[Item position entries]

^^^^^^^^

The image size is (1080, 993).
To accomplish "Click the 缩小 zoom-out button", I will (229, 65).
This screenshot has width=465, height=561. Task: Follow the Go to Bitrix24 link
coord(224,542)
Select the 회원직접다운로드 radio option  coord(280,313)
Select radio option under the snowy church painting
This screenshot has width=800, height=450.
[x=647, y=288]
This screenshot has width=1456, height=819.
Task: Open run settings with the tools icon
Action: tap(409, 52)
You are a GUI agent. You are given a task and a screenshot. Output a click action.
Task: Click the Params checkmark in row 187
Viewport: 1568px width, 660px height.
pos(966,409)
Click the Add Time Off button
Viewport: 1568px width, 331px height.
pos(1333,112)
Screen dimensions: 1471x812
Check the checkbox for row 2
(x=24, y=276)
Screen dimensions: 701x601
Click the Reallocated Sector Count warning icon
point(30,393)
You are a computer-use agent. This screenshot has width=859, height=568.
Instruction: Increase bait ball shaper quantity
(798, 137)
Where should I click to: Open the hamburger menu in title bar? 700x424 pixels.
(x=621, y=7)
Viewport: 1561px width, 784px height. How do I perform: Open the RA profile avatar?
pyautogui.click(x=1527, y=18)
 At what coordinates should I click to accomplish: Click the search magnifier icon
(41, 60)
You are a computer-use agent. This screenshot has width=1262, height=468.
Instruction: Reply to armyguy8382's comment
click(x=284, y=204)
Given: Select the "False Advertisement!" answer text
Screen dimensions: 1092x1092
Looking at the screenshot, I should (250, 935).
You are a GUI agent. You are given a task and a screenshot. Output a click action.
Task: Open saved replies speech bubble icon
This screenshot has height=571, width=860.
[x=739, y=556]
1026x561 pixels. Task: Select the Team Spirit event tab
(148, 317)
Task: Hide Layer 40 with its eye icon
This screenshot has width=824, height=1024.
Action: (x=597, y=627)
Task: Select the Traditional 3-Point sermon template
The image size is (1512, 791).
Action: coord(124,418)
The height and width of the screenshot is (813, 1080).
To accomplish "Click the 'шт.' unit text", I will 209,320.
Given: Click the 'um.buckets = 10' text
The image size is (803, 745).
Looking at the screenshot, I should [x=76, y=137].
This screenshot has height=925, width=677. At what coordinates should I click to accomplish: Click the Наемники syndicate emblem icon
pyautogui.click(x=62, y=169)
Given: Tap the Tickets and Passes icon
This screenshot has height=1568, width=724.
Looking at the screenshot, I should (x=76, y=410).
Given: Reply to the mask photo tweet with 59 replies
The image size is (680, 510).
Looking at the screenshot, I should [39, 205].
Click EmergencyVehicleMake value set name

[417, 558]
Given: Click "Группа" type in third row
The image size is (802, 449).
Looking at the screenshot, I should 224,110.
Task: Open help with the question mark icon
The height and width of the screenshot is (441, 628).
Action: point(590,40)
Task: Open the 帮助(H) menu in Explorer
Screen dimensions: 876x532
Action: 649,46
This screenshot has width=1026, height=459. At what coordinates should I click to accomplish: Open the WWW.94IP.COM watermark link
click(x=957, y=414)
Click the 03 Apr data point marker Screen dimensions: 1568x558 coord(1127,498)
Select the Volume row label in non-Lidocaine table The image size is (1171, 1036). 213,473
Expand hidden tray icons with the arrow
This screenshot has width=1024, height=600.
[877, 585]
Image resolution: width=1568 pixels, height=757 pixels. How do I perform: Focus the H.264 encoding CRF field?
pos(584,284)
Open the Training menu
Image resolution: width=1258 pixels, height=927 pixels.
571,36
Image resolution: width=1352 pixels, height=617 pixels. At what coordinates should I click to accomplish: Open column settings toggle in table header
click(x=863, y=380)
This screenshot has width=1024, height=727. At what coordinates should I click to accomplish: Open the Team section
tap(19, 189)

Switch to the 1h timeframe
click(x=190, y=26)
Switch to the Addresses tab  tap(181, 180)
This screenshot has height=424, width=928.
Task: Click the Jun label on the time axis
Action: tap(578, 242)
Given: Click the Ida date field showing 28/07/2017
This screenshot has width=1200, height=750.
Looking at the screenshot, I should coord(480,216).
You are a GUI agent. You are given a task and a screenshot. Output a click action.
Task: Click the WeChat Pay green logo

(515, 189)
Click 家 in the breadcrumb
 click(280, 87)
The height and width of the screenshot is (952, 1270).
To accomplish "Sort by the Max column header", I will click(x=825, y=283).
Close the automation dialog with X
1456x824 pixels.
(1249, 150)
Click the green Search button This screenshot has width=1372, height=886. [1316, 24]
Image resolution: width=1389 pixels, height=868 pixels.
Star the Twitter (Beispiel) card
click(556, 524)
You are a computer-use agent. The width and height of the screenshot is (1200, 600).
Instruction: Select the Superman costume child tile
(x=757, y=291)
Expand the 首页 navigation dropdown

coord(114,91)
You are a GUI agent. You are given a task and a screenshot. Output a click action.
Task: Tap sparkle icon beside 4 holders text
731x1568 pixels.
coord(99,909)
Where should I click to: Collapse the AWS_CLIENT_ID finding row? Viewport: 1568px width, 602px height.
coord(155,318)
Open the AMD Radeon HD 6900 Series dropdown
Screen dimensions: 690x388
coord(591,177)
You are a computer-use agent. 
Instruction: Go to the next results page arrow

^^^^^^^^

What you will do — Edit the lines above so that "hamburger menu" becomes "main menu" wherever it occurs, changing nothing else.

Completed exercise —
The image size is (1080, 993).
To accomplish "Click the 缩小 zoom-out button", I will (229, 65).
This screenshot has width=465, height=561. Task: Follow the Go to Bitrix24 link
coord(224,542)
Select the 회원직접다운로드 radio option  coord(280,313)
Select radio option under the snowy church painting
This screenshot has width=800, height=450.
[x=647, y=288]
This screenshot has width=1456, height=819.
Task: Open run settings with the tools icon
Action: tap(409, 52)
You are a GUI agent. You are given a task and a screenshot. Output a click action.
Task: Click the Params checkmark in row 187
Viewport: 1568px width, 660px height.
pos(966,409)
Click the Add Time Off button
Viewport: 1568px width, 331px height.
pos(1333,112)
Screen dimensions: 1471x812
Check the checkbox for row 2
(x=24, y=276)
Screen dimensions: 701x601
Click the Reallocated Sector Count warning icon
point(30,393)
You are a computer-use agent. This screenshot has width=859, height=568.
Instruction: Increase bait ball shaper quantity
(798, 137)
Where should I click to: Open the main menu in title bar? 700x424 pixels.
(x=621, y=7)
Viewport: 1561px width, 784px height. How do I perform: Open the RA profile avatar?
pyautogui.click(x=1527, y=18)
 At what coordinates should I click to accomplish: Click the search magnifier icon
(41, 60)
You are a computer-use agent. This screenshot has width=1262, height=468.
Instruction: Reply to armyguy8382's comment
click(x=284, y=204)
Given: Select the "False Advertisement!" answer text
Screen dimensions: 1092x1092
Looking at the screenshot, I should (250, 935).
You are a GUI agent. You are given a task and a screenshot. Output a click action.
Task: Open saved replies speech bubble icon
This screenshot has height=571, width=860.
[x=739, y=556]
1026x561 pixels. Task: Select the Team Spirit event tab
(148, 317)
Task: Hide Layer 40 with its eye icon
This screenshot has width=824, height=1024.
Action: (x=597, y=627)
Task: Select the Traditional 3-Point sermon template
The image size is (1512, 791).
Action: coord(124,418)
The height and width of the screenshot is (813, 1080).
To accomplish "Click the 'шт.' unit text", I will 209,320.
Given: Click the 'um.buckets = 10' text
The image size is (803, 745).
Looking at the screenshot, I should [x=76, y=137].
This screenshot has height=925, width=677. At what coordinates should I click to accomplish: Click the Наемники syndicate emblem icon
pyautogui.click(x=62, y=169)
Given: Tap the Tickets and Passes icon
This screenshot has height=1568, width=724.
Looking at the screenshot, I should (x=76, y=410).
Given: Reply to the mask photo tweet with 59 replies
The image size is (680, 510).
Looking at the screenshot, I should [39, 205].
Click EmergencyVehicleMake value set name

[417, 558]
Given: Click "Группа" type in third row
The image size is (802, 449).
Looking at the screenshot, I should 224,110.
Task: Open help with the question mark icon
The height and width of the screenshot is (441, 628).
Action: point(590,40)
Task: Open the 帮助(H) menu in Explorer
Screen dimensions: 876x532
Action: 649,46
This screenshot has width=1026, height=459. At what coordinates should I click to accomplish: Open the WWW.94IP.COM watermark link
click(x=957, y=414)
Click the 03 Apr data point marker Screen dimensions: 1568x558 coord(1127,498)
Select the Volume row label in non-Lidocaine table The image size is (1171, 1036). 213,473
Expand hidden tray icons with the arrow
This screenshot has width=1024, height=600.
[877, 585]
Image resolution: width=1568 pixels, height=757 pixels. How do I perform: Focus the H.264 encoding CRF field?
pos(584,284)
Open the Training menu
Image resolution: width=1258 pixels, height=927 pixels.
571,36
Image resolution: width=1352 pixels, height=617 pixels. At what coordinates should I click to accomplish: Open column settings toggle in table header
click(x=863, y=380)
This screenshot has width=1024, height=727. At what coordinates should I click to accomplish: Open the Team section
tap(19, 189)

Switch to the 1h timeframe
click(x=190, y=26)
Switch to the Addresses tab  tap(181, 180)
This screenshot has height=424, width=928.
Task: Click the Jun label on the time axis
Action: tap(578, 242)
Given: Click the Ida date field showing 28/07/2017
This screenshot has width=1200, height=750.
Looking at the screenshot, I should coord(480,216).
You are a GUI agent. You are given a task and a screenshot. Output a click action.
Task: Click the WeChat Pay green logo

(515, 189)
Click 家 in the breadcrumb
 click(280, 87)
The height and width of the screenshot is (952, 1270).
To accomplish "Sort by the Max column header", I will click(x=825, y=283).
Close the automation dialog with X
1456x824 pixels.
(1249, 150)
Click the green Search button This screenshot has width=1372, height=886. [1316, 24]
Image resolution: width=1389 pixels, height=868 pixels.
Star the Twitter (Beispiel) card
click(556, 524)
You are a computer-use agent. The width and height of the screenshot is (1200, 600).
Instruction: Select the Superman costume child tile
(x=757, y=291)
Expand the 首页 navigation dropdown

coord(114,91)
You are a GUI agent. You are given a task and a screenshot. Output a click action.
Task: Tap sparkle icon beside 4 holders text
731x1568 pixels.
coord(99,909)
Where should I click to: Collapse the AWS_CLIENT_ID finding row? Viewport: 1568px width, 602px height.
coord(155,318)
Open the AMD Radeon HD 6900 Series dropdown
Screen dimensions: 690x388
coord(591,177)
You are a computer-use agent. 
Instruction: Go to the next results page arrow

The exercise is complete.